### GIVEN RECORDS

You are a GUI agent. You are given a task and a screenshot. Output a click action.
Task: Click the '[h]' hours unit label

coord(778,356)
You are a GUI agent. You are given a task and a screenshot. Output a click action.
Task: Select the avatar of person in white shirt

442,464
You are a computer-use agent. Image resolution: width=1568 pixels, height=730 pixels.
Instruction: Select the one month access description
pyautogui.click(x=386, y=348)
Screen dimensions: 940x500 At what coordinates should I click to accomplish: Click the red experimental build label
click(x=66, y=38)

* * *

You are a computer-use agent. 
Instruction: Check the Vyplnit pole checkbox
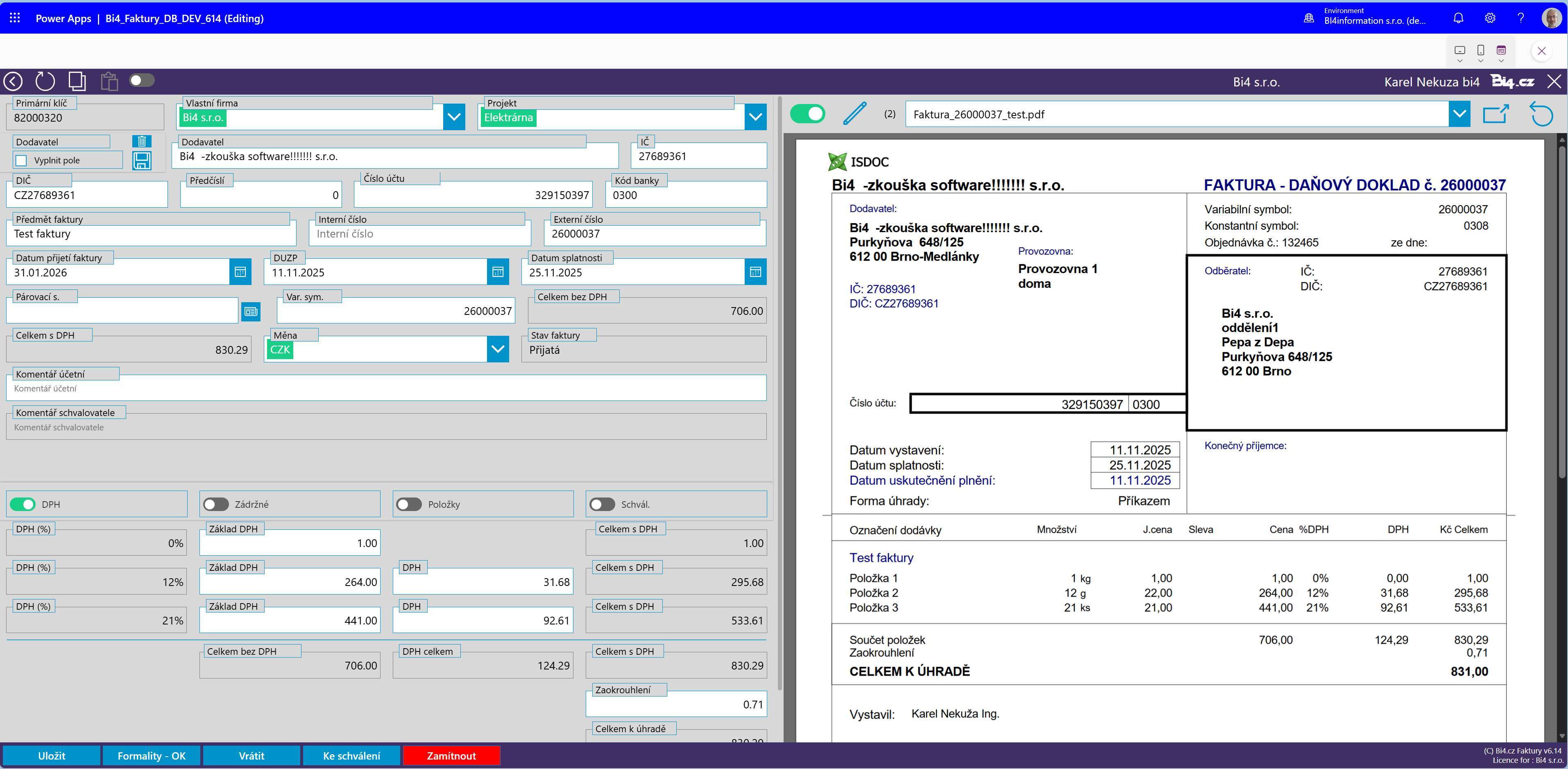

### YOUR OBJECTIVE
Please pick out every line of the records that contains the word "agent" and copy each one.

### ANSWER BELOW
You are a GUI agent. You are given a task and a screenshot. Output a click action.
You are a GUI agent. You are given a task and a screenshot. Output a click action.
You are a computer-use agent. Image resolution: width=1568 pixels, height=730 pixels.
You are a computer-use agent. 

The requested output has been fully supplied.